À la fin des années 1950, elle est l’actrice la plus rentable au box-office mondial. Mais cette réussite a un revers. Kim Novak déteste les contraintes imposées par les studios, le contrôle de son image, les rôles stéréotypés de séductrice glaciale qu’on lui assigne. Lassée, elle s’éloigne peu à peu de Hollywood dans les années 1960. Sa filmographie se fait plus rare, plus discrète. Elle refuse plusieurs projets importants, choisissant de préserver sa liberté plutôt que d’alimenter la machine à rêves. En 1991, après le tournage de Liebestraum de Mike Figgis, elle quitte définitivement le cinéma.

Ce retrait s’avérera être une manière de se reconquérir pour se consacrer à ce qu’elle a toujours aimé: la peinture, la poésie et les animaux. Elle s’installe dans l’Oregon avec son mari Robert Malloy, vétérinaire, et y mène une vie paisible et créative, loin des projecteurs. Elle continue d’exposer ses œuvres, d’écrire, de dialoguer avec ceux qui l’admirent, sans jamais céder à la nostalgie ni aux feux artificiels d’un retour forcé. Ce choix de vie lui vaut aujourd’hui un respect immense dans le monde artistique. Elle est devenue, au fil du temps, une figure d’intégrité.

À l’âge de 92 ans, Kim Novak recevra le Lion d’or d’honneur de la Mostra de Venise, qui se tiendra du 27 août au 6 septembre 2025, pour l’ensemble de sa carrière. Cette reconnaissance, saluée par la critique comme longtemps attendue, a été décrite par l’actrice elle-même comme «un rêve devenu réalité». Pour accompagner cette distinction, le festival présentera également la première mondiale du documentaire Kim Novak’s Vertigo, réalisé par Alexandre Philippe, dans lequel elle revient sur sa collaboration avec Hitchcock, les coulisses du film et son rapport à l’image.
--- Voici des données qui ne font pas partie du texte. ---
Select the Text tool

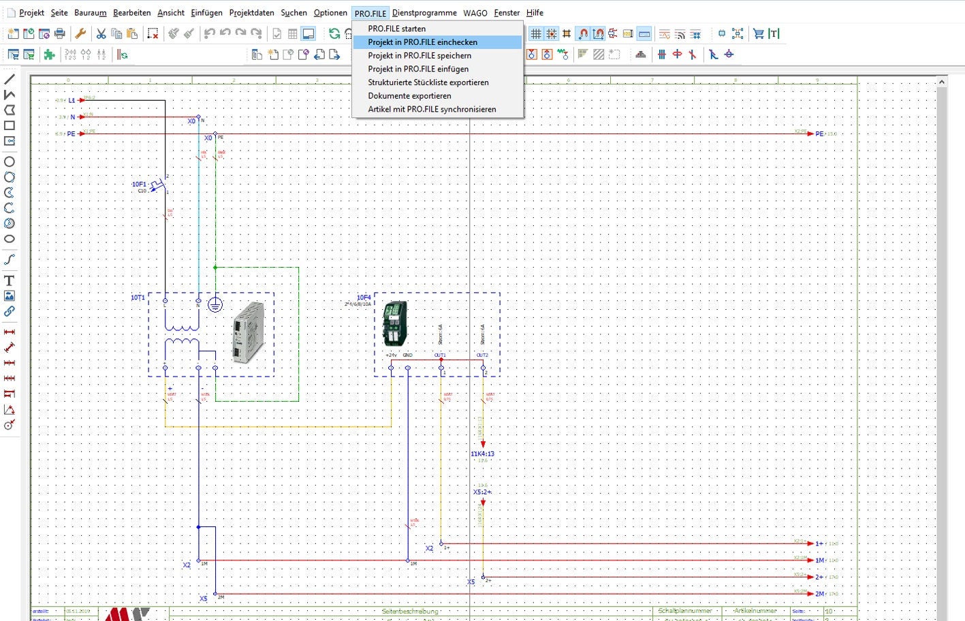click(10, 280)
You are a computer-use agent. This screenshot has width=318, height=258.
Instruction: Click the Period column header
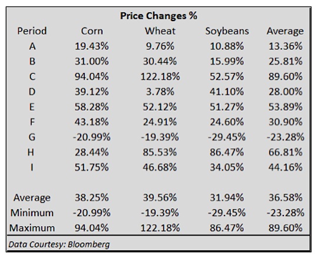pos(32,31)
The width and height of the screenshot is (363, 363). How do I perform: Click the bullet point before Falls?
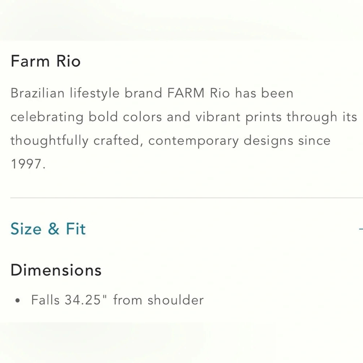click(x=18, y=301)
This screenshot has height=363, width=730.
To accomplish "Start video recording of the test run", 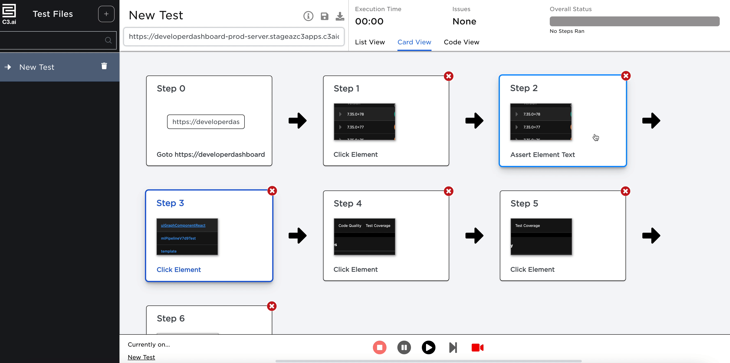I will click(x=478, y=347).
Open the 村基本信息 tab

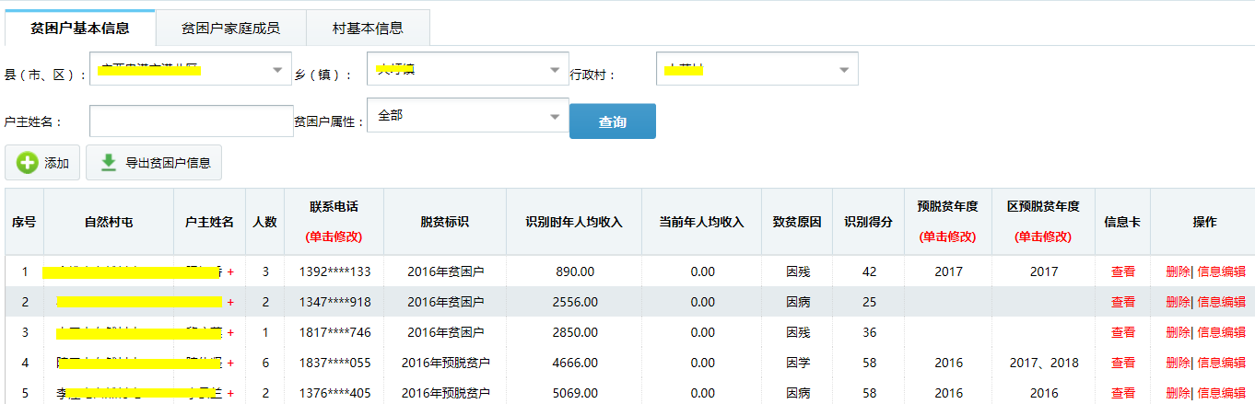pos(368,28)
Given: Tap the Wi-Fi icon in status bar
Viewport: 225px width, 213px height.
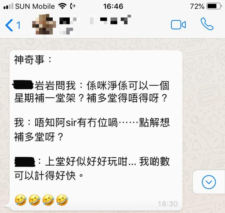Looking at the screenshot, I should coord(62,6).
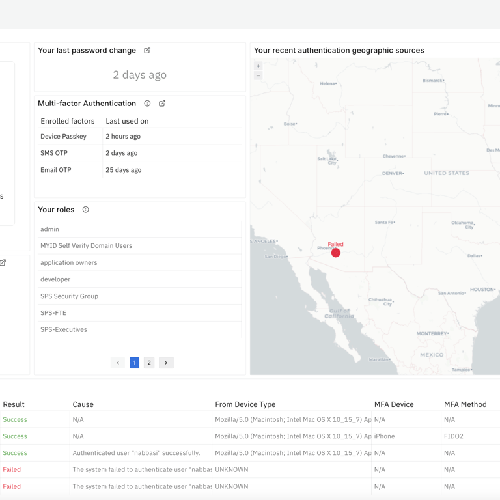Click the MFA Method column header
Viewport: 500px width, 500px height.
point(465,404)
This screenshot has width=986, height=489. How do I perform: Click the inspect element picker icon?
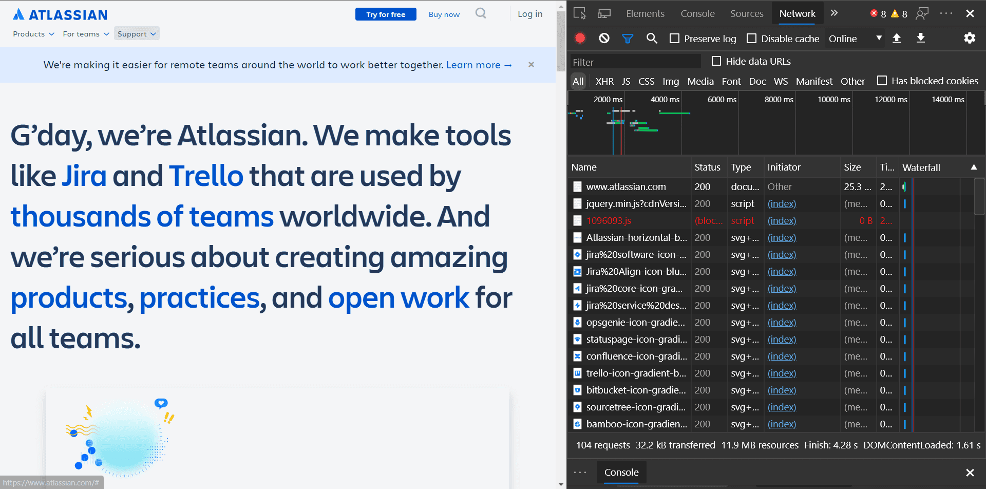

La jeune génération ne l’oublie pas. Lors du Met Gala 2025, l’actrice Sydney Sweeney – qui doit l’incarner dans un biopic intitulé Scandalous! – a rendu hommage à son style en adoptant une tenue inspirée de Vertigo. La presse spécialisée, de Vogue à Variety, a salué l’élégance et la justesse de cet hommage. Plus qu’un simple clin d’œil, c’est la preuve que l’empreinte de Kim Novak continue d’inspirer, de traverser les époques, de nourrir les imaginaires.

Kim Novak n’aura jamais cédé à l’illusion de Hollywood. Elle a préféré tracer son propre chemin, entre lumière et silence, entre écran et toile. À l’heure où l’industrie du cinéma se réinvente, son parcours résonne comme une leçon d’indépendance, de pudeur et de force tranquille. Une icône, oui, mais surtout une femme qui a su redevenir elle-même.